Entries on target coordinates
⟨

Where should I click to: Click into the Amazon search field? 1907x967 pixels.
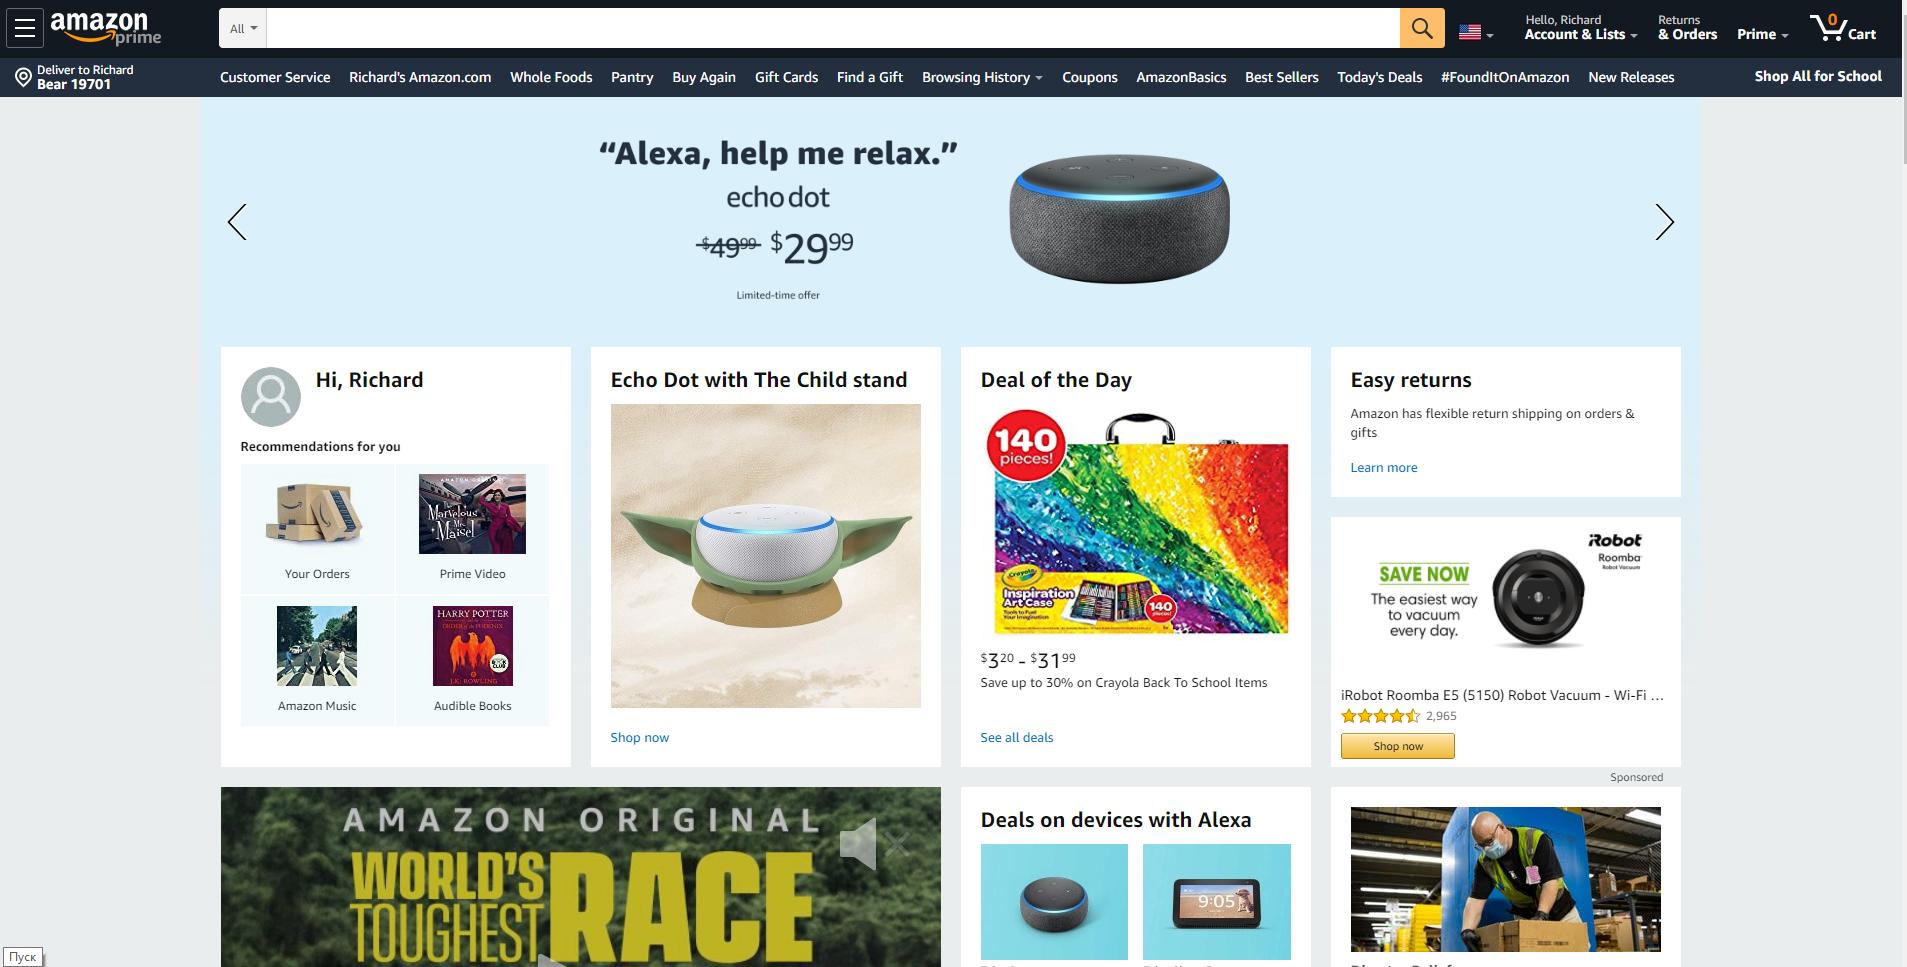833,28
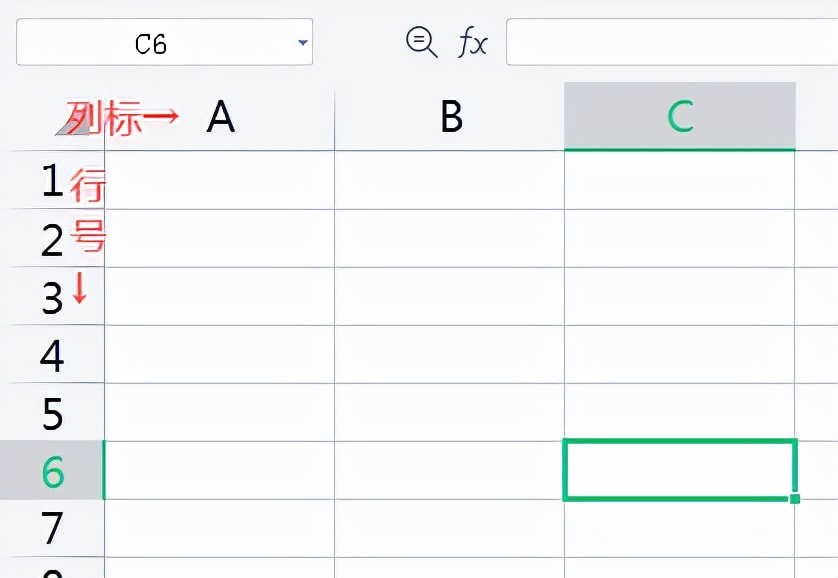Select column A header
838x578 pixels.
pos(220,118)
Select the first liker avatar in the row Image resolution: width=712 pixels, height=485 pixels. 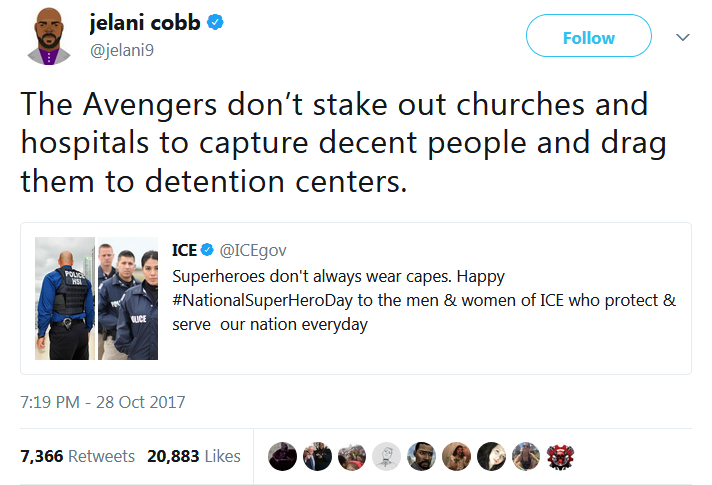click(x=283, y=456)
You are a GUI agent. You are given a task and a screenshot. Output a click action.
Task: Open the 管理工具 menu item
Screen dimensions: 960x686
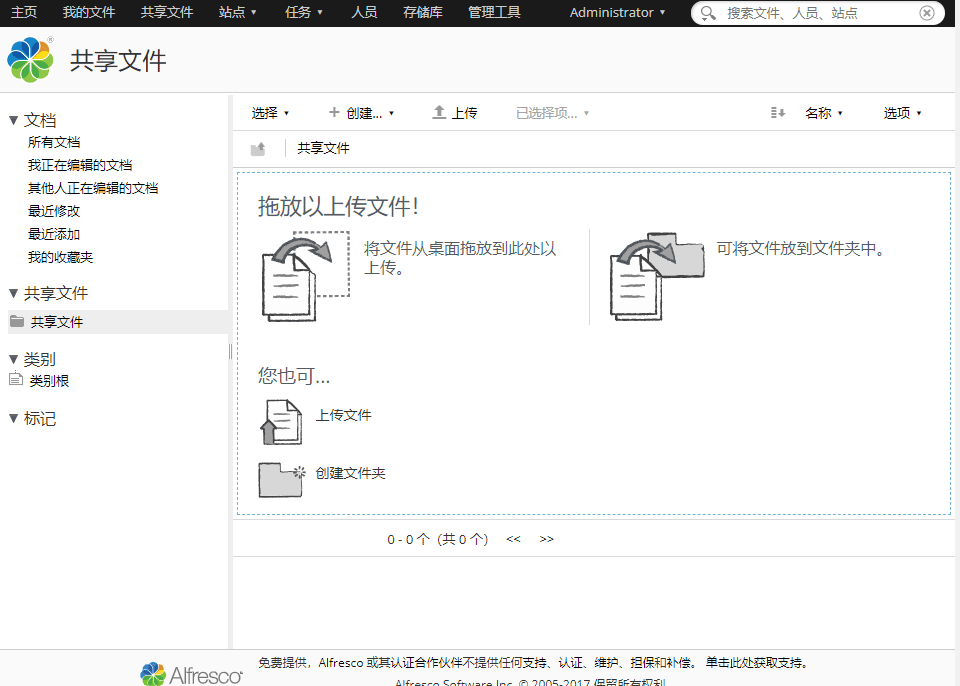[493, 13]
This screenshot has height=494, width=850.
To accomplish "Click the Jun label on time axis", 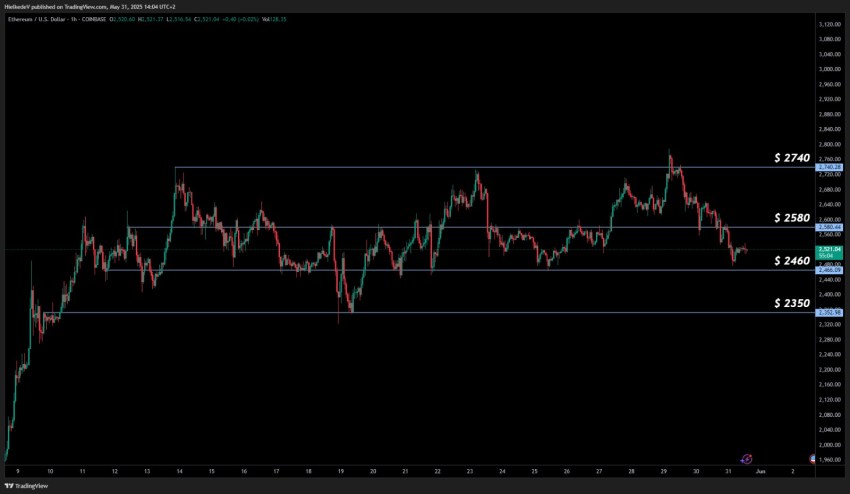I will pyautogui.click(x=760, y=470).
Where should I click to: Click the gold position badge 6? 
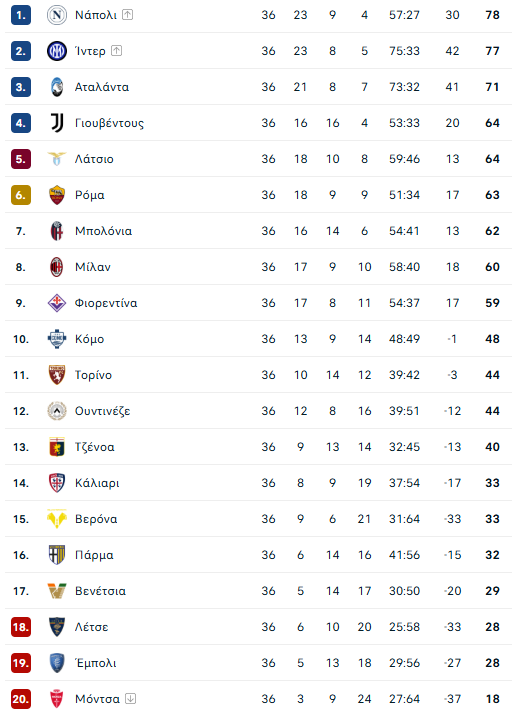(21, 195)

⟩

In the data, from the line containing "Where should I click to: Click the" through the end, change "gold" to "silver" and leave everything else as it is. Omit the pictures from your answer.

RESULT OF THE TASK:
Where should I click to: Click the silver position badge 6? 
(21, 195)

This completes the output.